In the 60 Minutes segment that aired a few days ago, German computer expert Karsten Nohl spying on a handset used by US Representative Ted Lieu. This was accomplished by exploiting certain flaws in a worldwide mobile network called Signaling System Seven (SS7), which is used by wireless carriers around the world to ferry their roaming calls, text messages, and other forms of communications. Nohl spied on Lieu’s handset by transmitting SS7 messages prompting the mobile network to provide him with access to the US Representative’s device.
According to David Simpson, the head of the Public Safety Bureau at the FCC, he had personally requested staff at the agency to look into the security flaws of SS7, which according to him has outlived its usefulness, and should be transitioned to newer, better and presumably safer forms of communications technologies.

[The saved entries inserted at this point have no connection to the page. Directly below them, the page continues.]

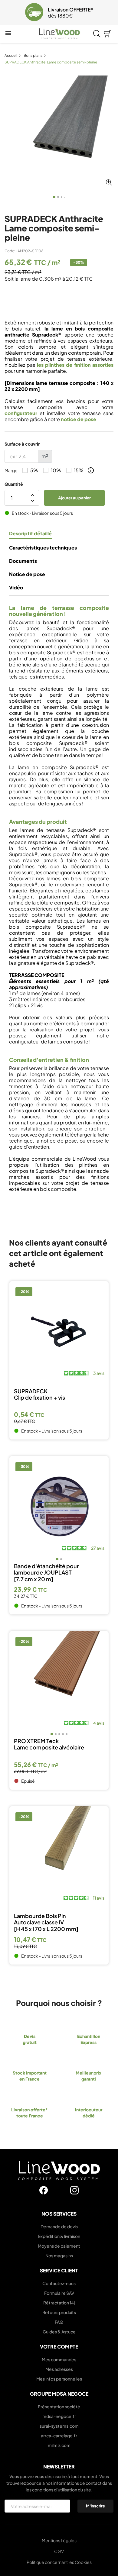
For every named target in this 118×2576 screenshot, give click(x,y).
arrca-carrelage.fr (59, 2435)
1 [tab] (54, 197)
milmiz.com (59, 2445)
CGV (59, 2551)
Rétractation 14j (59, 2302)
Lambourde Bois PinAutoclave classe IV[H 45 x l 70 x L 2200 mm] (46, 1922)
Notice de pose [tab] (27, 574)
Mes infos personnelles (59, 2378)
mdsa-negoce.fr (59, 2416)
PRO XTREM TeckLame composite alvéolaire (49, 1744)
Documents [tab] (23, 561)
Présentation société (59, 2406)
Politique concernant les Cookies (59, 2562)
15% (79, 470)
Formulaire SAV (59, 2293)
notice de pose (78, 419)
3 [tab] (61, 197)
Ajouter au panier (74, 497)
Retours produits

But according to Nohl, SS7 will probably be used for another decade or so. And even if it transitions to its likely replacement, Diameter, the new technology is still vulnerable to the same attacks that are currently plaguing SS7. Still, Nohl notes that the vulnerabilities in both SS7 and Diameter can be alleviated with the strategic use of filters, firewalls, and other security protocols.
It was in 2014 when Nohl first demoed the security flaws of SS7. Since then, the GSM Association, which consists of more than 800 wireless carrier members across the globe, has proceeded to release multiple alerts regarding SS7’s flaws, plus various ways in which these vulnerabilities can be addressed.
One thing is certain about SS7 though -- something needs to be done now. And it is not just the FCC and Nohl trying to call attention to SS7’s flaws. US Representative Lieu is also calling for the House Oversight Committee to also review the vulnerabilities present in the network. According to Lieu, intelligence agencies, including the US’ own National Security Agency, may be taking full advantage of SS7’s vulnerabilities for purposes of espionage. And criminals could be exploiting the flaws, too, and there’s no telling how far they will go with access like that.